Ben più interessante, a mio parere, la seconda parte dell'album, ed in particolare il trittico composto da "See How We Fall", "Gealdor" e "From the Wreckage". "See How We Fall" si meriterebbe, assieme a "Rose Clouds of Holocaust" dei Death in June, un posto d'onore alla voce "folk apocalittico" in una ipotetica enciclopedia multimediale. Questa canzone è il folk apocalittico: un arpeggio spietato, oscuri feedback di chitarra, sentenze che ci piovono in testa come macigni. "The eternal hopelessness of being" recita la voce imperiosa di un titanico Wakeford, ed è solo l'inizio di una caduta libera negli abissi che, fra letali incursioni di violino e bordate di basso distorto, non sembra mai finire: "We fall and fall forever, and never and never hit the ground", continua infatti a cantarci Wakeford, mentre l'arpeggio sfuma nei droni corticosi di "Gealdor", oscuro passaggio infestato da minacciosi rituali (per la cronaca: gli stessi rituali che Tibet trasforma in versacci demenziali in "Valediction" di "Swastikas for Goddy"… grande Tibet!). I medesimi droni confluiscono nelle atmosfere estranianti della track successiva, "From the Wreckage", un'altra strumentale dall'immenso potere evocativo: sugli inquieti fraseggi di un mistico ambient si innesta il canto lontano di un flauto, e mentre la nostra mente sarà catapultata in dimensioni parallele, è la la voce strascicata di Ezra Pound a destarci dal torpore e preparaci al climax emotivo dell'opera. Pare di vivere gli ultimi istanti prima della fine del mondo: oscure nubi si affastellano nel cielo grigio, mentre il rombare dei tuoni suona come un fosco presagio. Si materializza all'improvviso la chitarra di Wakeford, che pare suonata nel bel mezzo di un buco nero, ma a scuoterci le membra è il canto disperato del violino di Matt Hodwen, che sembra voler musicare (riuscendoci) il lamento dell'Umanità che si avvia mestamente alla sua Fine. Siamo a mio parere arrivati davvero lontano, molto lontano, ed in tutta sincerità, e con le lacrime agli occhi, non posso che esortarvi ad ascoltare il pezzo, una delle cose più belle che siano mai entrate in contatto con le mie orecchie!

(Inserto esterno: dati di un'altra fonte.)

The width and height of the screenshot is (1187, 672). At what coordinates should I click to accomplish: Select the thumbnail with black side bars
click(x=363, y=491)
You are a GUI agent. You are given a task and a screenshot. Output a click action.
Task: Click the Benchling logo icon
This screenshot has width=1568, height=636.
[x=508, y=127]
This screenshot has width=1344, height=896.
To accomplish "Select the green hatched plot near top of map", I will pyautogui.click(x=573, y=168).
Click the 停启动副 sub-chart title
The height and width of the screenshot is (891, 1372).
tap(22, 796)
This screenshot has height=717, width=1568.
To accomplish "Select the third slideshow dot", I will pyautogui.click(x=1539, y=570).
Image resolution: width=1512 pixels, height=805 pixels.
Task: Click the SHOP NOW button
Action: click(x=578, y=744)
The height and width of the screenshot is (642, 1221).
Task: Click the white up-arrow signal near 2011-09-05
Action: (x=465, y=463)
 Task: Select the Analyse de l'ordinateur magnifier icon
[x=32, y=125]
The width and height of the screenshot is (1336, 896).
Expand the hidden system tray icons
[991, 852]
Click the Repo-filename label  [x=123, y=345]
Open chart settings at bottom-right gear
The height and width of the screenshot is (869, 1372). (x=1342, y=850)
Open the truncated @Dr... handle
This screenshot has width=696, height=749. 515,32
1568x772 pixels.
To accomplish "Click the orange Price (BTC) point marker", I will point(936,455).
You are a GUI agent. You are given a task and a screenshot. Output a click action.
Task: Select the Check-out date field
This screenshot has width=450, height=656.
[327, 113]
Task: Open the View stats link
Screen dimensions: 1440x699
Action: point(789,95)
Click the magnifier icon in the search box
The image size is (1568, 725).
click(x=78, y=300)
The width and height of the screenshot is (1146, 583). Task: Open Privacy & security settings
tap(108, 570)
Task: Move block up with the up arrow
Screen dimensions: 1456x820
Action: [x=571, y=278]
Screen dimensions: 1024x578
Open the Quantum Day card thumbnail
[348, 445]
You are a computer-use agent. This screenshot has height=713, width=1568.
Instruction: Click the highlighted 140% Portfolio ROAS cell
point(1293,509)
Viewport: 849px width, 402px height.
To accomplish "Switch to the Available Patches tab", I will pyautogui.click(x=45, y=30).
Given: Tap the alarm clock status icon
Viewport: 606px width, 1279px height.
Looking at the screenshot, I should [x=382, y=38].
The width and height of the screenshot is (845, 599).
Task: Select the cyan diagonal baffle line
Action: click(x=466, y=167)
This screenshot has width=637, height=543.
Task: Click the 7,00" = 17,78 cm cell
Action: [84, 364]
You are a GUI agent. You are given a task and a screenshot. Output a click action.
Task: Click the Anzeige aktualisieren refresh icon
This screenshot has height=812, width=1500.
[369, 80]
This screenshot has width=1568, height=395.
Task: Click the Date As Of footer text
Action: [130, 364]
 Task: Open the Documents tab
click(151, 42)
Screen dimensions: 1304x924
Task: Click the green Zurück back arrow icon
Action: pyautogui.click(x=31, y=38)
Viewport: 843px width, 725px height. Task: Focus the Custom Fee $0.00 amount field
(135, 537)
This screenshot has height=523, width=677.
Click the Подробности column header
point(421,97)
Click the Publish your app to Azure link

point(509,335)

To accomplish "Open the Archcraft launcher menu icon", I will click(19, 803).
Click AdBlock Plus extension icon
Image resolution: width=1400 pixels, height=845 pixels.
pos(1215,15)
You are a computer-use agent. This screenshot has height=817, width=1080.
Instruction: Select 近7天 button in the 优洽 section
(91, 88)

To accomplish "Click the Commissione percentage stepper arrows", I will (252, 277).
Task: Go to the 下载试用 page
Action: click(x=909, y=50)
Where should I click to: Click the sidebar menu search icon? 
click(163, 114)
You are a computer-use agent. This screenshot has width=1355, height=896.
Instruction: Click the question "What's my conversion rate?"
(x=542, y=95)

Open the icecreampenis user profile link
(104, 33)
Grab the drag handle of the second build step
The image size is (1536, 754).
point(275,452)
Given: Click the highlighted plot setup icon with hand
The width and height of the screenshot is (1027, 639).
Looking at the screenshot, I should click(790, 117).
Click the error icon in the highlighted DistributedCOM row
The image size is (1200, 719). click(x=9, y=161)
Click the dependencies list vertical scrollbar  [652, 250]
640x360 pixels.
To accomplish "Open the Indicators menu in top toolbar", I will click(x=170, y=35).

L'album si conclude più che dignitosamente con "Nothing Here", "Remember and Forget" (spettacolare intermezzo in cui troviamo a deliziarci i gorgheggi eterei della eccezionale Sally Doherty), e il reprise della title-track, arricchita del canto di Wakeford, il quale si occupa di precisare le ultime questioni irrisolte, prima di calare la saracinesca e chiudere bottega.

Dicono che fra 50-60 anni il mondo dovrebbe finire. Beh, se non altro saprete cosa mettere nel vostro lettore!